Prepare pairwise plots of PC1, PC2, and PC3
pca.scores.df <- as.data.frame(blup.pca$x)[, 1:3]
head(pca.scores.df)
## PC1 PC2 PC3
## 1 -4.0628 -0.05986 0.09553
## 2 2.6888 -0.57693 0.20058
## 3 -3.3935 -0.11459 -0.31889
## 4 -2.1473 0.10405 0.85464
## 5 -1.1907 0.60518 -0.10637
## 6 -0.9231 -0.54707 -0.44067
# glimpse(pca.scores.df)
# summarise_all(pca.scores.df, list(mean, sd))
summarise_all(pca.scores.df, list(min, max))
## PC1_fn1 PC2_fn1 PC3_fn1 PC1_fn2 PC2_fn2 PC3_fn2
## 1 -6.083 -4.802 -1.81 6.176 2.403 2.242
# cor(pca.scores.df)
coord.system <- coord_fixed(ratio=1, xlim=c(-6.5,6.5),ylim=c(-6.5,6.5))
pc1v2 <-
pca.scores.df %>%
ggplot(aes(x = PC1, y= PC2)) +
geom_point() +
coord.system + theme_classic()
pc1v3 <-
pca.scores.df %>%
ggplot(aes(x = PC1, y= PC3)) +
geom_point() +
coord.system + theme_classic()
pc2v3 <-
pca.scores.df %>%
ggplot(aes(x = PC2, y= PC3)) +
geom_point() +
coord.system + theme_classic()
cowplot::plot_grid(pc1v2, pc1v3, pc2v3, nrow = 1)
In the plots above we show the position of each genotype in the new principal component axes (a rotation of axes, viewing from a new direction).
Prepare for biplot
loadings.1and2 <-
data.frame(blup.loadings[,1:2]) %>%
rename(PC1.loading = X1, PC2.loading = X2)
loadings.1and2$variable <- c("EC", "W1", "W2", "W3", "W4", "B1", "B3", "B4", "B5", "B6")
loadings.1and2
## PC1.loading PC2.loading variable
## RP_blupE1 0.8512 -0.006459 EC
## RP_blupW1 0.7814 -0.045633 W1
## RP_blupW2 0.7891 0.113872 W2
## RP_blupW3 0.4639 -0.875398 W3
## RP_blupW4 0.8656 -0.040427 W4
## RP_blup1 0.8229 0.047240 B1
## RP_blup3 0.8784 0.061052 B3
## RP_blup4 0.8762 0.166991 B4
## RP_blup5 0.8921 0.136017 B5
## RP_blup6 0.8851 0.036402 B6
Draw biplot
stretch = 4 # How much to stretch the experiment arrows for clarity
pc1v2.biplot <-
pc1v2 +
geom_segment(data=loadings.1and2,
aes(x = 0, y = 0, xend = stretch*PC1.loading,
yend = stretch*PC2.loading),
color='red',
arrow = arrow(angle=15, length=unit(0.1,"inches"))) # +
# Labels are too clustered, so do not include
# geom_text(data=loadings.1and2,
# aes(x = stretch*PC1.loading, y = stretch*PC2.loading, label=variable),
# color='red', nudge_x = 0.5, nudge_y = 0)
pc1v2.biplot
biplot.file <- file.path(path.expand("~"),"FlrGWAS","output", "BiPlot.png")

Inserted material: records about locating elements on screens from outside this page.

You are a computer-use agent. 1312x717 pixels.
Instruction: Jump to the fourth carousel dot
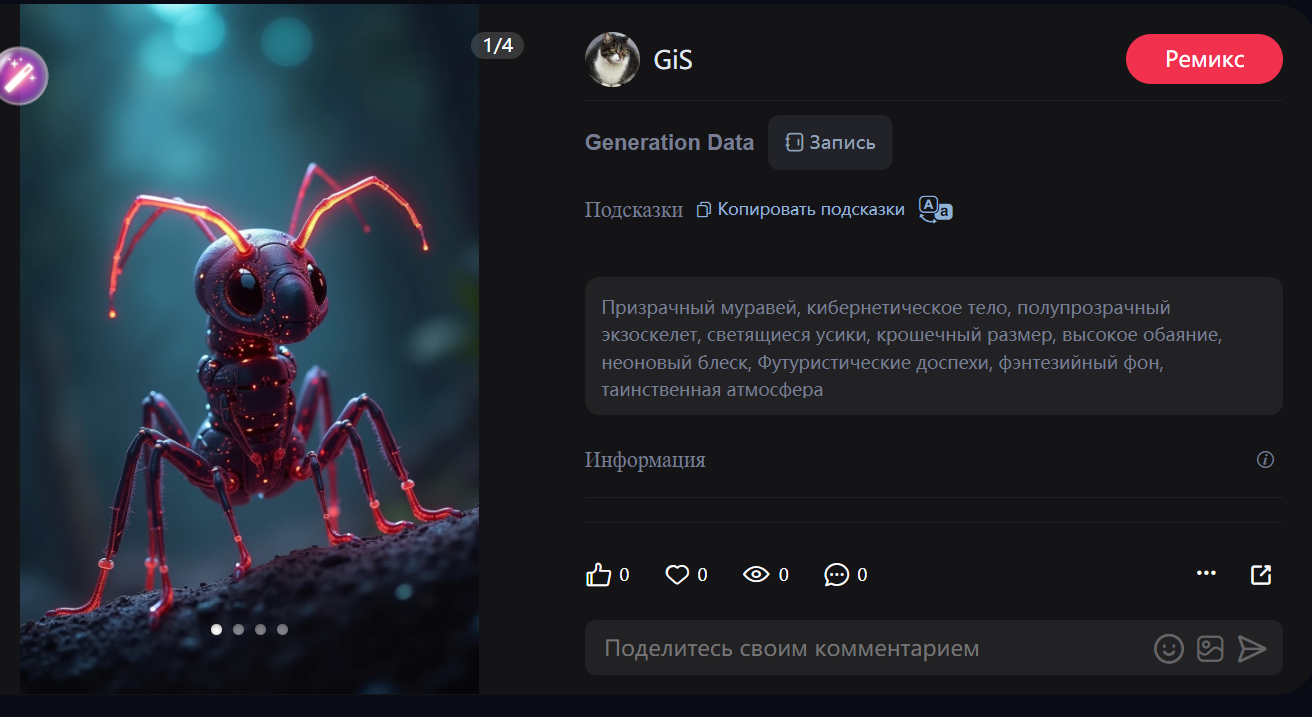click(x=282, y=630)
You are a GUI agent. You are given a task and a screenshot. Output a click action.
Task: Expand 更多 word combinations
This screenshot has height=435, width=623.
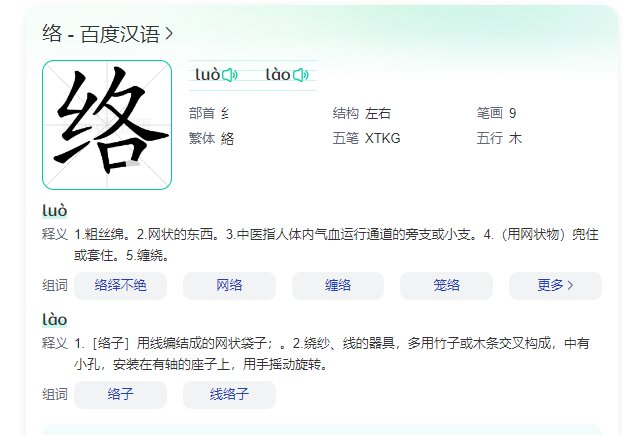tap(555, 286)
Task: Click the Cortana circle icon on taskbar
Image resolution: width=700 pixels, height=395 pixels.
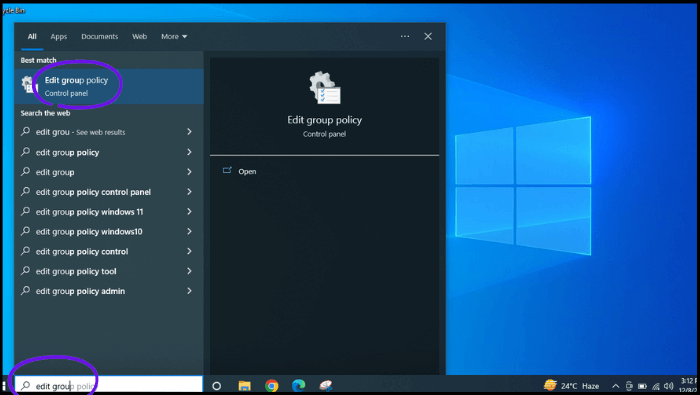Action: pos(217,386)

png(file=biplot.file, width=600, height=600)
dev.off()
## quartz_off_screen
## 2
This figure shows both the BLUPs and the environmental influences on flowering in a single plot. We can see that PC1 is highly correlated with effects of all environments except W3, which has rather different effects on flowering time. (For visibility, arrows have been stretched by a factor of 4.) Together, PC1 + PC2 summarize 75.5% of genetic variance in flowering time.